E para o senhor é natural lidar com duas realidades tão distintas, do mundo macroscópico e do mundo atômico?

Não á natural porque não podemos ver partículas individuais no nosso dia a dia, elas têm comportamentos estranhos e ninguém está acostumado com isso. Mesmo como físico, é estranho para mim e por isso eu repito uma frase de Richard Feyman: “Ninguém entende física quântica”. O que ele quis dizer, é claro, não foi que ninguém entende as equações, mas que ninguém tem uma intuição sobre o que as equações significam.

Para muita gente, a física quântica é sinônimo de hermetismo e mesmo para quem trabalha na área de divulgação científica é complicado entender e transmitir alguns conceitos dessa área. O senhor também sente essa dificuldade quando fala do seu trabalho para não especialistas?

É difícil, mas percebo que a maior dificuldade é que se precisa saber um mínimo de matemática, matemática simples de vetores e números complexos. Para um matemático ou para alguém que tem esse background é muito simples, mas para um leigo que não tem esse conhecimento é muito complicado de entender a física quântica; ela soa misteriosa. Acredito que seja praticamente impossível explicar certos aspectos da física quântica usando termos do cotidiano, termos que foram cunhados para falar sobre o mundo macroscópico. Metáforas podem ser usadas, mas elas têm um limite e podem acabar por dar uma falsa impressão sobre o assunto. Em linguagem matemática, as equações de sistemas quânticos não são misteriosas e podem ser claramente compreendidas.

“Acredito que seja praticamente impossível explicar certos aspectos da física quântica usando termos do cotidiano”
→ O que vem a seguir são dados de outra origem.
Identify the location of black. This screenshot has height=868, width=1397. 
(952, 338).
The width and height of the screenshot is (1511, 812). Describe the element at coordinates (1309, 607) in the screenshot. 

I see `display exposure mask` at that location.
A física quântica frequentemente é relacionada a temas místicos e exotéricos. Seria por causa dessa dificuldade de comunicá-la?

Penso que essa relação não tem justificativa. Há pessoas que fazem isso para vários campos e não só para física quântica. Há gente, por exemplo, que defende que campos magnéticos têm poderes místicos. Vejo com maus olhos qualquer relação entre a física quântica e o poder da mente ou a espiritualidade.

O senhor tem uma longa história de colaboração científica com o Brasil, que começou na década de 1980 com o físico Luiz Davidovich, hoje da Universidade Federal do Rio de Janeiro. Essa colaboração continua? O senhor tem hoje algum vínculo com a física brasileira?

Atualmente, tenho um estudante brasileiro no meu laboratório. Desde que iniciamos uma colaboração com o Davidovich e o Nicim Zagury há 30 anos, temos recebido brasileiros com frequência.

E o senhor pretende continuar com essa colaboração?

Os estudantes são livres para ir aonde quiserem. Se mais estudantes brasileiros tentarem uma vaga para pesquisa no meu laboratório e demonstrarem que são bons estudantes, serão bem-vindos.

O senhor acredita que a pesquisa em física feita aqui no Brasil está no mesmo nível da feita na Europa e nos Estados Unidos?
Certamente há brasileiros que trabalham com temas de ponta como o próprio Luiz Davidovich, que é teórico. Vejo que a área de física experimental também está crescendo bastante. Acredito que esses pesquisadores têm um papel importante para o desenvolvimento da pesquisa na área e podem ajudar a criar um histórico que sirva de fomento para o desenvolvimento de mais pesquisas.